▶ TASK DESCRIPTION
Each of the entries should be retyped precisely as it appears.

▶ DATA EXTRACT
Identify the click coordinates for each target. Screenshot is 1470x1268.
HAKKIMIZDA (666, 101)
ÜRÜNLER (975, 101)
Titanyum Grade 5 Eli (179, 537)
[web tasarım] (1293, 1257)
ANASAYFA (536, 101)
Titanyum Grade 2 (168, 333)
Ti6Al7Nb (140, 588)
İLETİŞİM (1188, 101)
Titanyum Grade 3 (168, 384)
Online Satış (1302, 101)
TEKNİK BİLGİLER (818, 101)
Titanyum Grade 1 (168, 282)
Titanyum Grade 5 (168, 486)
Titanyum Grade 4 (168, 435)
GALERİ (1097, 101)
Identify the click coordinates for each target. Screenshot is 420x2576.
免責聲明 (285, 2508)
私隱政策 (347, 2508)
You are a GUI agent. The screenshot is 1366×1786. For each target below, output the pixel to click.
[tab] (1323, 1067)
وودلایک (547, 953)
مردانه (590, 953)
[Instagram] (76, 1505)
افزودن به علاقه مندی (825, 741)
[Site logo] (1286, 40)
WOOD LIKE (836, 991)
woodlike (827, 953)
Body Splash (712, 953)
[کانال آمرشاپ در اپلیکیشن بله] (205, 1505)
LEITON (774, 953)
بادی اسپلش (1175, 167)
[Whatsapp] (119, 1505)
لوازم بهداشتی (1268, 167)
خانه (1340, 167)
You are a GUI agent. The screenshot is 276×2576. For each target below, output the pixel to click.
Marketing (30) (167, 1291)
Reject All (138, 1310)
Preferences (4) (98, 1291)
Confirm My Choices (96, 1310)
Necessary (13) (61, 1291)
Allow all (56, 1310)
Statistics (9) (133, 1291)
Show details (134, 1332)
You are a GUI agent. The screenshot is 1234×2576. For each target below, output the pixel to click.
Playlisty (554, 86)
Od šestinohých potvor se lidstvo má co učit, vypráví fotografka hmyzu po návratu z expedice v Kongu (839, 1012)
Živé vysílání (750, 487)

▶ RESPONSE BOX
Identify the click coordinates for each target. Screenshot is 1470x1268.
HAKKIMIZDA (666, 101)
ÜRÜNLER (975, 101)
Titanyum Grade 5 Eli (179, 537)
[web tasarım] (1293, 1257)
ANASAYFA (536, 101)
Titanyum Grade 2 (168, 333)
Ti6Al7Nb (140, 588)
İLETİŞİM (1188, 101)
Titanyum Grade 3 (168, 384)
Online Satış (1302, 101)
TEKNİK BİLGİLER (818, 101)
Titanyum Grade 1 (168, 282)
Titanyum Grade 5 (168, 486)
Titanyum Grade 4 (168, 435)
GALERİ (1097, 101)
Identify the click coordinates for each target. Screenshot is 420x2576.
免責聲明 (285, 2508)
私隱政策 (347, 2508)
You are a GUI agent. The screenshot is 1366×1786. For each target below, output the pixel to click.
[tab] (1323, 1067)
وودلایک (547, 953)
مردانه (590, 953)
[Instagram] (76, 1505)
افزودن به علاقه مندی (825, 741)
[Site logo] (1286, 40)
WOOD LIKE (836, 991)
woodlike (827, 953)
Body Splash (712, 953)
[کانال آمرشاپ در اپلیکیشن بله] (205, 1505)
LEITON (774, 953)
بادی اسپلش (1175, 167)
[Whatsapp] (119, 1505)
لوازم بهداشتی (1268, 167)
خانه (1340, 167)
You are a GUI agent. The screenshot is 276×2576. For each target below, output the pixel to click.
Marketing (30) (167, 1291)
Reject All (138, 1310)
Preferences (4) (98, 1291)
Confirm My Choices (96, 1310)
Necessary (13) (61, 1291)
Allow all (56, 1310)
Statistics (9) (133, 1291)
Show details (134, 1332)
You are a GUI agent. The screenshot is 1234×2576. For each target below, output the pixel to click.
Playlisty (554, 86)
Od šestinohých potvor se lidstvo má co učit, vypráví fotografka hmyzu po návratu z expedice v Kongu (839, 1012)
Živé vysílání (750, 487)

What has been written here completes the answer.